EXERCISE INSTRUCTIONS
Transcribe word for word each line from the one containing "Given: Click the" to the final line of the data, both included. Skip the pictures.

Stored records:
——————

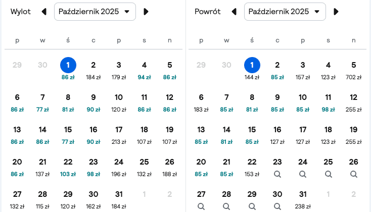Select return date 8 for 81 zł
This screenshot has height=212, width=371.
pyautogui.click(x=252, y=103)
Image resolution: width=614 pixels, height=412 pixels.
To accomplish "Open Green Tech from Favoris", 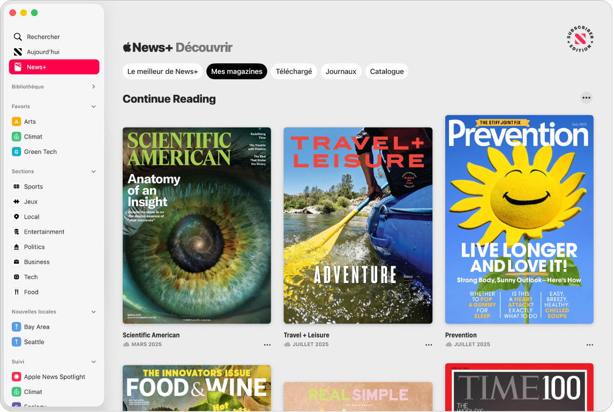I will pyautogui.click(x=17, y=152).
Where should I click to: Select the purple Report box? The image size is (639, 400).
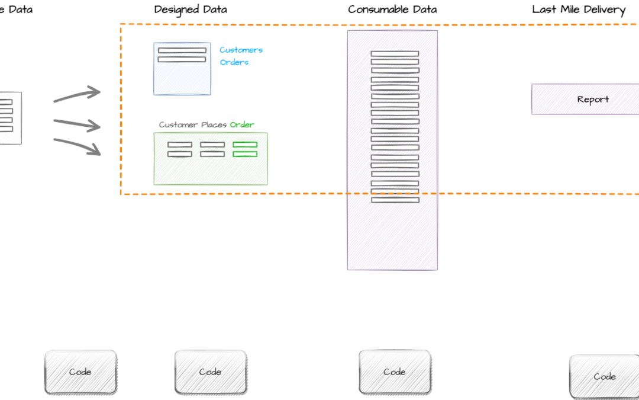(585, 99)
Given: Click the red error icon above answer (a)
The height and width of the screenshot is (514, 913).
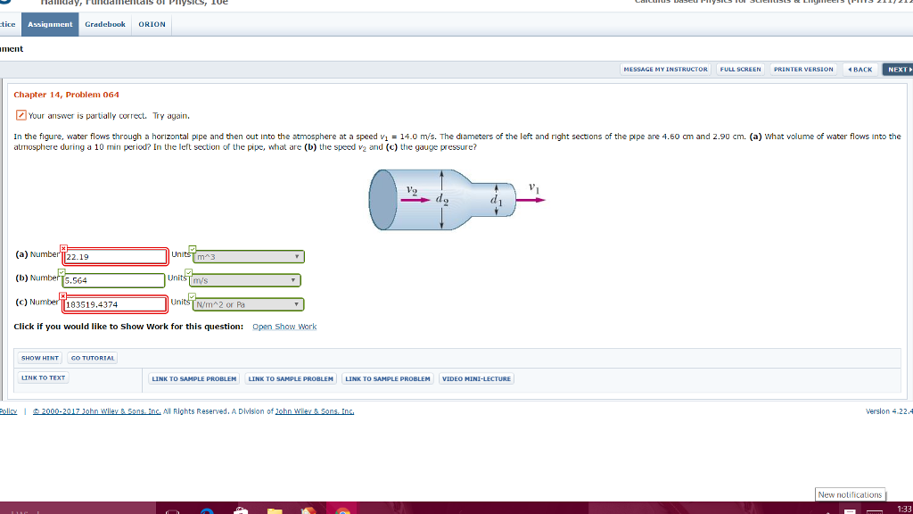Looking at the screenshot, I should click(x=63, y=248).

——————

EXERCISE RESULT
Given: Click the red error icon above answer (a)
The height and width of the screenshot is (514, 913).
Looking at the screenshot, I should click(x=63, y=248).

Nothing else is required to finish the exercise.